Tuesday, October 7, 2014

Design work on interface to hook devices to 1130 through SAC

DESIGNING 1130 SAC INTERFACE BOX

One of my objectives in designing the interface to hook up peripherals to the 1130 was to allow more than one device to be hooked up at the same time. Outbound access from the 1131, via the XIO instructions, is inherently serialized but inbound access, both cycle stealing to move data and requests for interrupts, may occur from more than one of the devices in uncontrolled sequences.

Interrupt levels could be used by more than one device on my box, thus I have to keep track of requests and present them in appropriate priority order. Cycle steal requests share a single level with the SAC, but if more than one device asks for cycle stealing, I not only have to keep track and present requests in some order. I also have to block the devices which are not given the cycle stealing hardware from seeing the CS level occur.

The logic for each device would presume that when CS level 1 is active, its request for cycle stealing was granted.

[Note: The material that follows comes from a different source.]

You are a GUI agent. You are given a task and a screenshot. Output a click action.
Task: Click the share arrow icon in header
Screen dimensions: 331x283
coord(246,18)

All devices which requested cycle stealing will attempt to control the hardware when they see CS Level 1 active.

I realized that on the 1130 system, the SAC is designed to support just one connected device.  In order to handle more than one, the 1133 Multiplexer cabinet is hooked to the SAC. The multiplexing logic in the 1133 is similar to what I want to do - it divides up the devices into a number of multiplex levels, prioritizing access, blocking visibility of control signals and holding requests until they can be presented.
Role of 1133 as a multiplexer for more than one device through SAC
I have a general outline for how I will implement the multiplexing, working from the control lines that are available on the SAC, the outbound sequences for XIO instructions and some thinking about the conditions and states that can exist for inbound requests from the devices.

Since each device adapter is responsible for almost all of the work of tracking the XIO instruction, latching data, signaling for writes to core, handling interrupts, cycle steals and sense status, the multiplexer logic is only involved in gating the interrupt and cycle steal signals between devices and the 1131. It only has to switch the gating based on priority as the active device drops its requests.

I also have a design for the FSM to track the stages of an XIO instruction and to recognize when to take certain actions such as latching data from the 1131, setting up and signaling channel write for data going out to the 1131, and setting other status information. This is the logic needed at the heart of a device adapter. It can be instantiated for each device interface being implemented for connection through the SAC.